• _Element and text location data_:

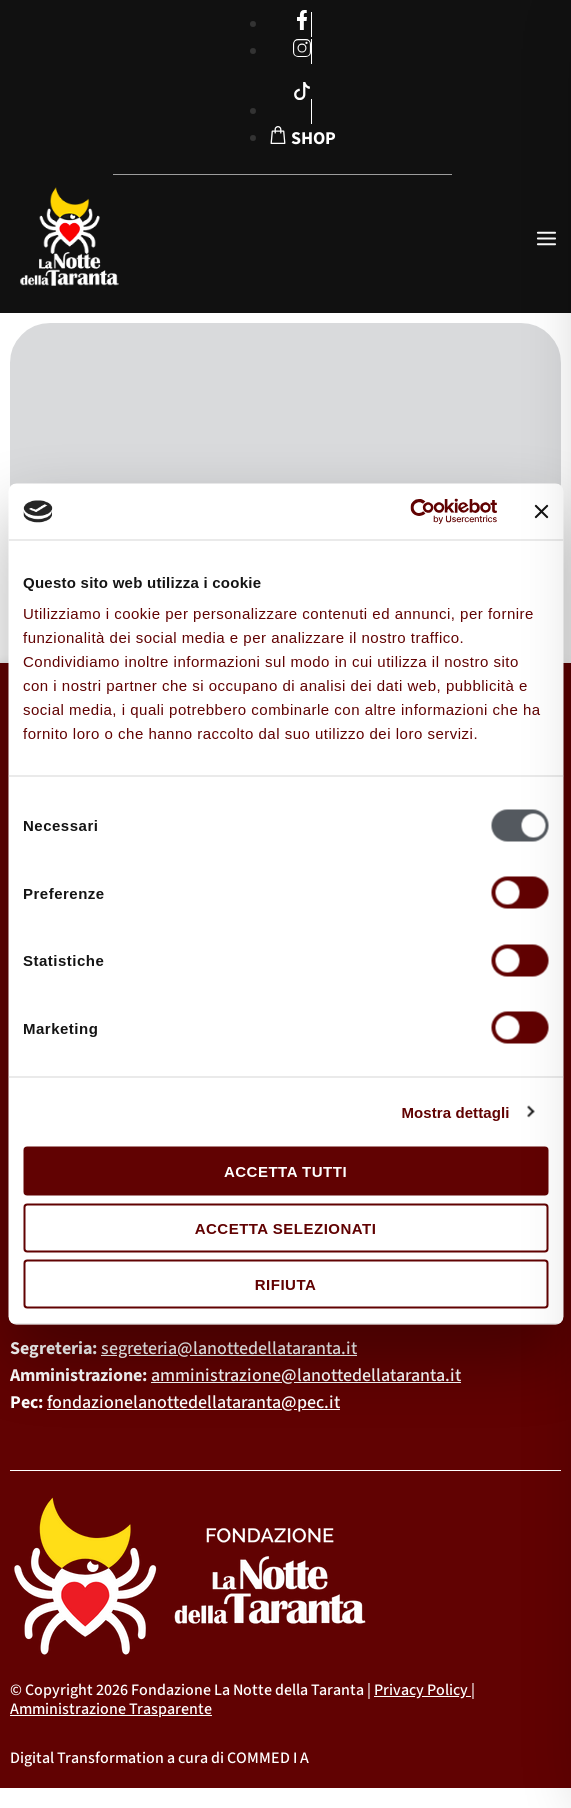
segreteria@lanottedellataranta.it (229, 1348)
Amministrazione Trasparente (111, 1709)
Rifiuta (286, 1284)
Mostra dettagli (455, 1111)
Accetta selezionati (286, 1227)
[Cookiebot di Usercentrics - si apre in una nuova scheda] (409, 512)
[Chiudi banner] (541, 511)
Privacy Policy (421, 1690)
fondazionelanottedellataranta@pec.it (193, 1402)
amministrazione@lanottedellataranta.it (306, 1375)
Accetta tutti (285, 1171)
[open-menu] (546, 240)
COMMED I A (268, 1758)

---

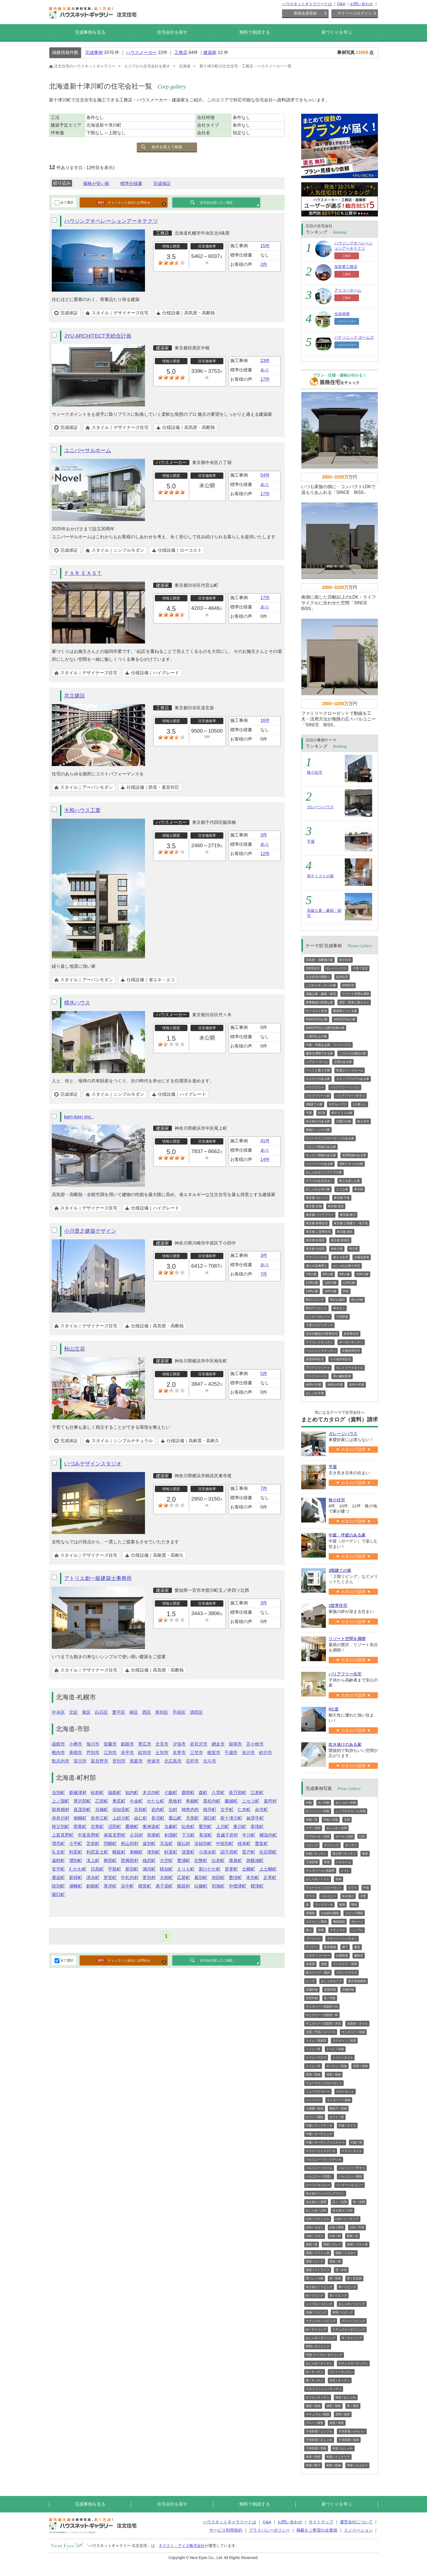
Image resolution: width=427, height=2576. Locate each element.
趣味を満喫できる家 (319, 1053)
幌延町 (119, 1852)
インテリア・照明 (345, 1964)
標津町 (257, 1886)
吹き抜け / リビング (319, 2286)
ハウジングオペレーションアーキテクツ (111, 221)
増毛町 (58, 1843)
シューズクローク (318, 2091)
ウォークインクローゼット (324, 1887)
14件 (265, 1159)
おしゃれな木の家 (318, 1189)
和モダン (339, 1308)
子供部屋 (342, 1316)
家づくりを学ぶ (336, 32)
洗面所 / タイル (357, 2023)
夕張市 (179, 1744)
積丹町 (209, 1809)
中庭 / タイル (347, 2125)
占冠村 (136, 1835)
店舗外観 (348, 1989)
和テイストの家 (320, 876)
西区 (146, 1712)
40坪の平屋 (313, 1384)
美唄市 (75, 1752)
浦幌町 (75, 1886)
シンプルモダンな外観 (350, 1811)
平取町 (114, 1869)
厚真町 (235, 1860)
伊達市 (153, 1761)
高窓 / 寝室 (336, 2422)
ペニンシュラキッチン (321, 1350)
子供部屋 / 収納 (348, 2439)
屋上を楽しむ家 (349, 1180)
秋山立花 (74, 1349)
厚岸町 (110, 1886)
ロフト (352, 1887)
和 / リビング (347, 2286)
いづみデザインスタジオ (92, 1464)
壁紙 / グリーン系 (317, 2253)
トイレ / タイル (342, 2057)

• _Written exercise_: Reproduce the records above word for word, starting with the line that contains "和モダン (339, 1308)" and going on through the line that contains "トイレ / タイル (342, 2057)".

• _Written answer_:
和モダン (339, 1308)
子供部屋 (342, 1316)
家づくりを学ぶ (336, 32)
洗面所 / タイル (357, 2023)
夕張市 (179, 1744)
積丹町 (209, 1809)
中庭 / タイル (347, 2125)
占冠村 (136, 1835)
店舗外観 (348, 1989)
和テイストの家 (320, 876)
西区 (146, 1712)
40坪の平屋 (313, 1384)
美唄市 (75, 1752)
浦幌町 (75, 1886)
シンプルモダンな外観 (350, 1811)
平取町 (114, 1869)
厚真町 (235, 1860)
伊達市 (153, 1761)
高窓 / 寝室 (336, 2422)
ペニンシュラキッチン (321, 1350)
子供部屋 / 収納 (348, 2439)
屋上を楽しむ家 (349, 1180)
秋山立花 (74, 1349)
厚岸町 (110, 1886)
ロフト (352, 1887)
和 / リビング (347, 2286)
いづみデザインスタジオ (92, 1464)
壁紙 / グリーン系 (317, 2253)
トイレ / タイル (342, 2057)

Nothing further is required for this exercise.